The aim is to increase ED awareness of SCD, optimise and standardise the management of such patients, and ensure equity of access to acute care and specialist services. Racial bias and stigmatisation of predominantly young black individuals living with SCD has been recognised. Patients presenting in extreme pain are often accused directly or indirectly of drug seeking and report high levels of anxiety and a lack of empathy and respect when accessing emergency care.

Summary of Recommendations

  1. All Emergency Departments should be aware of sickle cell disease, be able to recognise cases and have knowledge of the potential complications.
  2. All patients presenting acutely with sickle cell disease should be triaged urgently, aiming to assess within 30 minutes.
  3. All Emergency Departments should have a locally agreed care pathway for the management of sickle cell disease.
  4. Recognition and alleviation of pain should be a priority.
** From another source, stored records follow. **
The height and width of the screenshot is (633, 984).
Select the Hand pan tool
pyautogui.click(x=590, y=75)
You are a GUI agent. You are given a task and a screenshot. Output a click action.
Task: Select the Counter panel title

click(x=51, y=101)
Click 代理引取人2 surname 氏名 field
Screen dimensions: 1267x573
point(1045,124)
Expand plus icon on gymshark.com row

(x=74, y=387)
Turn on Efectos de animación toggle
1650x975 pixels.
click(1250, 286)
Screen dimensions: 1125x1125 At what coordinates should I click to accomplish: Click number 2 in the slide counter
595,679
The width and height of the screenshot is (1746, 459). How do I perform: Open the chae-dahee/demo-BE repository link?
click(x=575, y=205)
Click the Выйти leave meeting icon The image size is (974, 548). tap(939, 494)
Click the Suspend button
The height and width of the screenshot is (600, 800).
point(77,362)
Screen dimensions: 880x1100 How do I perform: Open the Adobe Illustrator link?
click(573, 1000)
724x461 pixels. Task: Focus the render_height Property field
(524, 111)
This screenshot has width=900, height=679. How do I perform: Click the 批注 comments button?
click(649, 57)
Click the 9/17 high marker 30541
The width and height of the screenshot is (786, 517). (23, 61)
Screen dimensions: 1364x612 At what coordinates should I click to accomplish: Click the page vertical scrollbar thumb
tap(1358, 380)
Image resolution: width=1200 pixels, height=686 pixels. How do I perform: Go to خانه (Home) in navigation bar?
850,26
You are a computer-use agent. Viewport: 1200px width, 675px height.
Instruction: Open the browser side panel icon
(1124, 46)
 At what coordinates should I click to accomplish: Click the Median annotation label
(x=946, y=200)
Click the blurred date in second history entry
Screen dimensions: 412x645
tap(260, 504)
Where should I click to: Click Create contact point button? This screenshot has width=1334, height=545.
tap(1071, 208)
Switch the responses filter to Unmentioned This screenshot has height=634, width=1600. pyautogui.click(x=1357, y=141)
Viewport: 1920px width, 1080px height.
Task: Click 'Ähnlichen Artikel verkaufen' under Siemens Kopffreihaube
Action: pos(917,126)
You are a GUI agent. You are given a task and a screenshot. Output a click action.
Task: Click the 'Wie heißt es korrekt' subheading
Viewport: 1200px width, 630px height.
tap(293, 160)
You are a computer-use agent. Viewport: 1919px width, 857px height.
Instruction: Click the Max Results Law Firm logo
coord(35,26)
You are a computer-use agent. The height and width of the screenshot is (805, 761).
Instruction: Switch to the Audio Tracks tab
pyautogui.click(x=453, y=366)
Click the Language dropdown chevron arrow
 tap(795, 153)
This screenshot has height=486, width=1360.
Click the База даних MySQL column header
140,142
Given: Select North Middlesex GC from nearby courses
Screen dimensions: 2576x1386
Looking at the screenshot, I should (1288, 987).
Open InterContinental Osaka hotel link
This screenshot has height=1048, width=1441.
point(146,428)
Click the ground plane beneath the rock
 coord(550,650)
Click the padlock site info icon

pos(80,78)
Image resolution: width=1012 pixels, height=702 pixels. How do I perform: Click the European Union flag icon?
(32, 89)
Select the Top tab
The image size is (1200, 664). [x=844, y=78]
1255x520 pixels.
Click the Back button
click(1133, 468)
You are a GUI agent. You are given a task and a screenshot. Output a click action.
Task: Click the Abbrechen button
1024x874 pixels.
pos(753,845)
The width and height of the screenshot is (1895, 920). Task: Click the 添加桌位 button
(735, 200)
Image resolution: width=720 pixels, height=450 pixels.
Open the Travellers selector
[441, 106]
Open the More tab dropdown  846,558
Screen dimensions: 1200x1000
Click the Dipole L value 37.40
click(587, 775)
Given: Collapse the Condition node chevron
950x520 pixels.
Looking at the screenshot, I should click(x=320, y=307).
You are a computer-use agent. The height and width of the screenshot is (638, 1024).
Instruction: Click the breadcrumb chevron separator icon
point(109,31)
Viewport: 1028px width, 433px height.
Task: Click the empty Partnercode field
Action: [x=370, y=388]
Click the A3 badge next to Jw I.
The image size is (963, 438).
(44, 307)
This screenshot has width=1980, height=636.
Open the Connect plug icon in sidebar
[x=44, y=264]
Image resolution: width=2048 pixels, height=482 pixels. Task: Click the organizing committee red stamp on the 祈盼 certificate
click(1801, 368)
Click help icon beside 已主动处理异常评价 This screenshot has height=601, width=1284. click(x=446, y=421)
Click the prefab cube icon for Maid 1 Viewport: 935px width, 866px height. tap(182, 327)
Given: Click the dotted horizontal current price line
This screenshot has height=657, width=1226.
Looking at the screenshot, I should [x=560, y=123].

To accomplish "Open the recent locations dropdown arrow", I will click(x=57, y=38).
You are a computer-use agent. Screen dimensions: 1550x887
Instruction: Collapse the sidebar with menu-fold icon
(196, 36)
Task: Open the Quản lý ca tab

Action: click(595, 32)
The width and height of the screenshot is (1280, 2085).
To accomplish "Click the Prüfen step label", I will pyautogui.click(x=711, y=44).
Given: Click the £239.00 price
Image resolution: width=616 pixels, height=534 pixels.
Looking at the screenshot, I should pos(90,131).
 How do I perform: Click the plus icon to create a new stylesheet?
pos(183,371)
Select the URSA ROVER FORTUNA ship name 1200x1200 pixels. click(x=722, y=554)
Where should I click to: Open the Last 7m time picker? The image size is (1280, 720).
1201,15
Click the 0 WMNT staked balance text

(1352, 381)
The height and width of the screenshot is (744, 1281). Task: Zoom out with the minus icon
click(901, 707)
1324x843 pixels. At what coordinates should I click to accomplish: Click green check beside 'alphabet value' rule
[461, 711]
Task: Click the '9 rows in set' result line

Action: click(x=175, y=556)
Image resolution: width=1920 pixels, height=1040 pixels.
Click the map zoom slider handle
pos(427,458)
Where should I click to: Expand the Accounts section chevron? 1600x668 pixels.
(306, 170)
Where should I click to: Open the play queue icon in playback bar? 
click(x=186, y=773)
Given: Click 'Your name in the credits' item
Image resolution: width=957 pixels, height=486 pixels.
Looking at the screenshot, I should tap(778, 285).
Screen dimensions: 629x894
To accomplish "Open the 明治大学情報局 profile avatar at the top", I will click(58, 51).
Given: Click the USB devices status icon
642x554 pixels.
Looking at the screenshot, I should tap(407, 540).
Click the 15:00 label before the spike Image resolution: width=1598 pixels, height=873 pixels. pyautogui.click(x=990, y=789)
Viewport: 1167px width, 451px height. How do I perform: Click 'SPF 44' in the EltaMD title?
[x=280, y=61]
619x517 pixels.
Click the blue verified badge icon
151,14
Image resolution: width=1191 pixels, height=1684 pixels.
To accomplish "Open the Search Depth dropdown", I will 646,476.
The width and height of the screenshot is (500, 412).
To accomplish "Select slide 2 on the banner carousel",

All patients should be assessed and offered analgesia if required within 15 minutes of arrival, and reassessed within 15 minutes if in severe, or 30 minutes if in mild-moderate pain.
  5. Ensure that all acutely unwell sickle cell patients are cared for in an appropriate and warm environment, or have warming measures provided (such as a Bair Hugger), with provision of drinking water.
  6. Initial assessment and decision regarding the identification of a sickle cell disease complication or severe pain crisis should occur within one hour of presentation.
  7. Decision-making for uncomplicated cases regarding discharge or appropriate disposition such as a haematology day care unit or agreed Same Day Emergency Care pathway (where available) should be made within two hours.
  8. Identification of a significant sickle cell disease complication or severe pain crisis warrants prompt discussion with haematology services and prompt referral and discussion with an admission team such as critical care, if required. Such patients should be referred and seen by the relevant speciality within 30 minutes of recognition of the potential complication.
  9. If specialist haematology services are required and cannot be provided on-site, the patient will require urgent transfer of care to a centre with appropriate facilities and expertise. Transfer agreements with the local ambulance service should be in place with an agreed pathway and effective communication process.
  10. All decisions concerning treatment and transfer should, wherever possible, be made in conjunction with the patient and/or their carer/family.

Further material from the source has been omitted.